The county courts were holden alternately at Salisbury and Hampton, and these two towns might, with property, be called half-shire towns, as there does not appear to have been any legislative act designating either of them as the shire town, in distinction from the other, till more than six years after the formation of the county, when Salisbury was declared to be the shire-town; but even after that time, the same arrangement was observed in holding the courts as before, and this continued till the county was broken up by four of the towns being severed from Massachusetts by royal authority, when the remaining towns were annexed to the county of Essex.

In each town in the county, an inferior court was held, competent to try all causes of twenty shillings value, or under. This was a court of record, and its clerk was styled Clerk of the Writs. This court appears not to have been different from the board of commissioners, previously existing in Hampton, and first appointed when the town was incorporated. Indeed, so nearly identical were the two, that there was no necessity for a reorganization of the existing board, or a reappointment of its members. Only a single change was made, William Easton being appointed in place of John Cross, who had been in office two years.

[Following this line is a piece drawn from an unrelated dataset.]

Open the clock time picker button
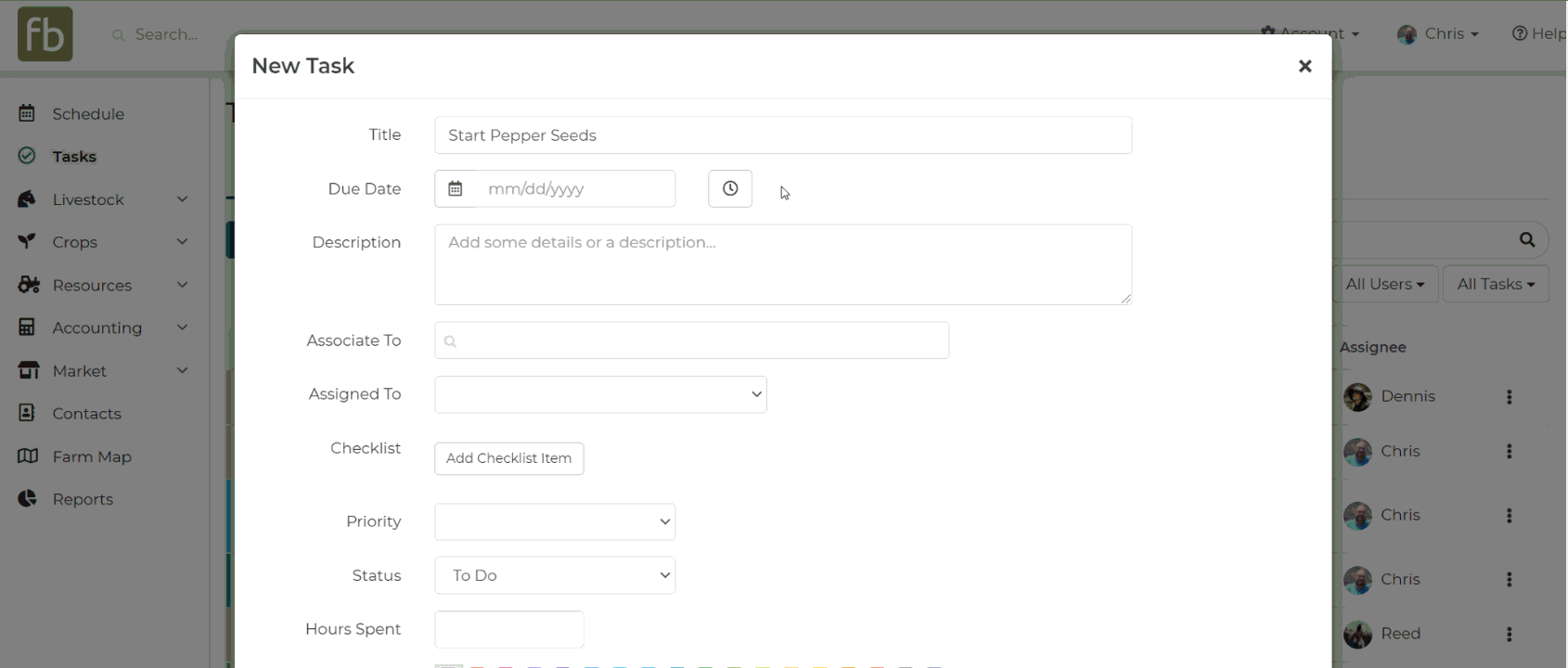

The court or board of commissioners, in 1643, after the appointment just mentioned, consisted of William Howard, James Davis and William Eastow. Whether a clerk of the writs was then appointed, or whether the duties of clerk were performed by one of the commis-sioners, as was the case at Exeter in 1645, is not known. Such a court or board was continued here till the separation of the New Hampshire towns from Massachusetts. The members usually styled "Commissioners for small causes," were sometimes appointed by the General Court, and sometimes chosen by the town.